We'll be using the most recent versions of several different tools here: ALDEx, MaAsLin and radEmu.

If you are using the tutorial data, we're going to do the comparisons between Illumina and PacBio. So first we'll read in the other data and then look at a basic overview before continuing on with the others.

Combine Illumina and PacBio

We used PacBio above, so we'll use Illumina here, but if you did the opposite then you'll need to switch some of these commands to reflect that.

Set the new folder name:

folder_2 = '~/robyn/arctic_ocean_illumina/'

Read in the ASV table:

asv_table_2 <- read.csv(paste(folder, "illumina/denoised_output_exported/feature-table_w_tax.txt", sep=""), sep='\t', skip=1, header=T)

[Dataset rows]
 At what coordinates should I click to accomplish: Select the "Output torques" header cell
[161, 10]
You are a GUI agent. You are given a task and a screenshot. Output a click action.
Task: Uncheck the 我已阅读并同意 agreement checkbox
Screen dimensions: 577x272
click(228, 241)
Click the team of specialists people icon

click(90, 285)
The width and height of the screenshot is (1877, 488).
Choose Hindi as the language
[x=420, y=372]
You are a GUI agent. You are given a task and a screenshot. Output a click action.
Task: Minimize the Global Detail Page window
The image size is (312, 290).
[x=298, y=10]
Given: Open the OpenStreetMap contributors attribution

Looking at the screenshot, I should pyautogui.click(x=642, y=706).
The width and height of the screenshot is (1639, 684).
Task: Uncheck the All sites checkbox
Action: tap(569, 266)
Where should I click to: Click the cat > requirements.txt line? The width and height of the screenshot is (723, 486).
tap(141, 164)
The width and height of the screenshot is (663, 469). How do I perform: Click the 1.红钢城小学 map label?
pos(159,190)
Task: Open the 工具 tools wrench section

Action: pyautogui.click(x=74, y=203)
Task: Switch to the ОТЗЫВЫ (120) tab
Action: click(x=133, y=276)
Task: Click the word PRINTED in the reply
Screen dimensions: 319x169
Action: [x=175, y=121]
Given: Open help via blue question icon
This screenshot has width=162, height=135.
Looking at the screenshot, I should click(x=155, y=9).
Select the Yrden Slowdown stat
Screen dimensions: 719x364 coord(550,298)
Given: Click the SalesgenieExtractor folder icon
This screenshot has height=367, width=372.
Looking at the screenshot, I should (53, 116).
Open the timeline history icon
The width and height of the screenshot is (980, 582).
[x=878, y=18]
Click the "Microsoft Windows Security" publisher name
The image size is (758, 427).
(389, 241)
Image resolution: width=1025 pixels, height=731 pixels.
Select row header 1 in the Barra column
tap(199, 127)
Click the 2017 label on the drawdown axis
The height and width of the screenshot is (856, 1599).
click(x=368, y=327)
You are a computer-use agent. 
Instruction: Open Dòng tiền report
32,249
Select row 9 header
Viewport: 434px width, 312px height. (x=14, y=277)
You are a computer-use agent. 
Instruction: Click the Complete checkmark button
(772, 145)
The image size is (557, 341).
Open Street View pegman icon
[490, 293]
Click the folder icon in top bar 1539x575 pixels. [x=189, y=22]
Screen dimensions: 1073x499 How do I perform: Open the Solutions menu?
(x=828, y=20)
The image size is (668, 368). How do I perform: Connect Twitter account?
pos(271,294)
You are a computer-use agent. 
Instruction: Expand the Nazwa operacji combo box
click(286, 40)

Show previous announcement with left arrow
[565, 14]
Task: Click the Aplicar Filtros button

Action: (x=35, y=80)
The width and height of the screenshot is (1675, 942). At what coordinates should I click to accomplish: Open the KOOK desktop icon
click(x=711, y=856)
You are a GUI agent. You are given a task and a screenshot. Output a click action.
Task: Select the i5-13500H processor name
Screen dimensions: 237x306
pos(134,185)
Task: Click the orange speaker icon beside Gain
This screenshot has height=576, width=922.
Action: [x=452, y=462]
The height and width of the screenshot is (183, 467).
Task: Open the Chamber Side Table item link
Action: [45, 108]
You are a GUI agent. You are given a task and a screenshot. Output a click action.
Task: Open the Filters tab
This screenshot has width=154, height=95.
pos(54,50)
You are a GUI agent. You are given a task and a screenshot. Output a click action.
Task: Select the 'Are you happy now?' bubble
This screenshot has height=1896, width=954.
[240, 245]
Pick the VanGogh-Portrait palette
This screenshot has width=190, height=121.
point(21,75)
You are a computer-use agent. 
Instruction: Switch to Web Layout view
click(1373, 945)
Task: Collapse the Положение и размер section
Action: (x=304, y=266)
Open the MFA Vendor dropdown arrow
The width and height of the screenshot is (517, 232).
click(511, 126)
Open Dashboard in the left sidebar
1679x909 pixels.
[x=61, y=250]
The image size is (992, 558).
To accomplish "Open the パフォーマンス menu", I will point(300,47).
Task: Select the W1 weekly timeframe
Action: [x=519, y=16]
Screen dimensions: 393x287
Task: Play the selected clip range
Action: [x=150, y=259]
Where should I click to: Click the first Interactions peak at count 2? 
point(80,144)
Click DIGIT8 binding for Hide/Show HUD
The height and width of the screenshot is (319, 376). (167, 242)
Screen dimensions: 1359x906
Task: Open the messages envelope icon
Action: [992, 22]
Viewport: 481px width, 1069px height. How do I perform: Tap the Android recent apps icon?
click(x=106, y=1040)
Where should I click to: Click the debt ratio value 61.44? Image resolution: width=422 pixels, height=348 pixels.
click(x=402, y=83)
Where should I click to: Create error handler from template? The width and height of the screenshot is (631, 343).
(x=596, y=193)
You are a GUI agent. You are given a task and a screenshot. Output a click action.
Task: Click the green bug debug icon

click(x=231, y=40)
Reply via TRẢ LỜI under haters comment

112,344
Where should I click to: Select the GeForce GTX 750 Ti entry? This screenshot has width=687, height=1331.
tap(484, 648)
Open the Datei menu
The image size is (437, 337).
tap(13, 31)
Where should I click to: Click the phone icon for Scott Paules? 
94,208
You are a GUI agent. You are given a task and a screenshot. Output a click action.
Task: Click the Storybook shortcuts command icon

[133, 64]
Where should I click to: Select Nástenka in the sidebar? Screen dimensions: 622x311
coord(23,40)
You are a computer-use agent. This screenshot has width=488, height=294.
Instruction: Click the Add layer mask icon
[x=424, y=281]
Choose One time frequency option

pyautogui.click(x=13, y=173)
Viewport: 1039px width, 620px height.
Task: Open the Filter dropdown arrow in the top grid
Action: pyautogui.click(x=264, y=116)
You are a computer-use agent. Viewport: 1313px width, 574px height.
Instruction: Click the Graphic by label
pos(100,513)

THE TASKS:
1 > List the tools that the text on comparing Illumina and PacBio data says will be used.
2 > Revise the dataset rows from the line containing "Task: Click the orange" through the line containing "(x=596, y=193)", changing "GUI agent" to "screen agent" and keeping everything else the same. Give only those lines.

WORKED SOLUTIONS:
1 >
ALDEx
MaAsLin
radEmu

2 >
Task: Click the orange speaker icon beside Gain
This screenshot has height=576, width=922.
Action: [x=452, y=462]
The height and width of the screenshot is (183, 467).
Task: Open the Chamber Side Table item link
Action: [45, 108]
You are a screen agent. You are given a task and a screenshot. Output a click action.
Task: Open the Filters tab
This screenshot has width=154, height=95.
pos(54,50)
You are a screen agent. You are given a task and a screenshot. Output a click action.
Task: Select the 'Are you happy now?' bubble
This screenshot has height=1896, width=954.
[240, 245]
Pick the VanGogh-Portrait palette
This screenshot has width=190, height=121.
point(21,75)
You are a computer-use agent. 
Instruction: Switch to Web Layout view
click(1373, 945)
Task: Collapse the Положение и размер section
Action: (x=304, y=266)
Open the MFA Vendor dropdown arrow
The width and height of the screenshot is (517, 232).
click(511, 126)
Open Dashboard in the left sidebar
1679x909 pixels.
[x=61, y=250]
The image size is (992, 558).
To accomplish "Open the パフォーマンス menu", I will point(300,47).
Task: Select the W1 weekly timeframe
Action: [x=519, y=16]
Screen dimensions: 393x287
Task: Play the selected clip range
Action: [x=150, y=259]
Where should I click to: Click the first Interactions peak at count 2? 
point(80,144)
Click DIGIT8 binding for Hide/Show HUD
The height and width of the screenshot is (319, 376). (167, 242)
Screen dimensions: 1359x906
Task: Open the messages envelope icon
Action: [992, 22]
Viewport: 481px width, 1069px height. How do I perform: Tap the Android recent apps icon?
click(x=106, y=1040)
Where should I click to: Click the debt ratio value 61.44? Image resolution: width=422 pixels, height=348 pixels.
click(x=402, y=83)
Where should I click to: Create error handler from template? The width and height of the screenshot is (631, 343).
(x=596, y=193)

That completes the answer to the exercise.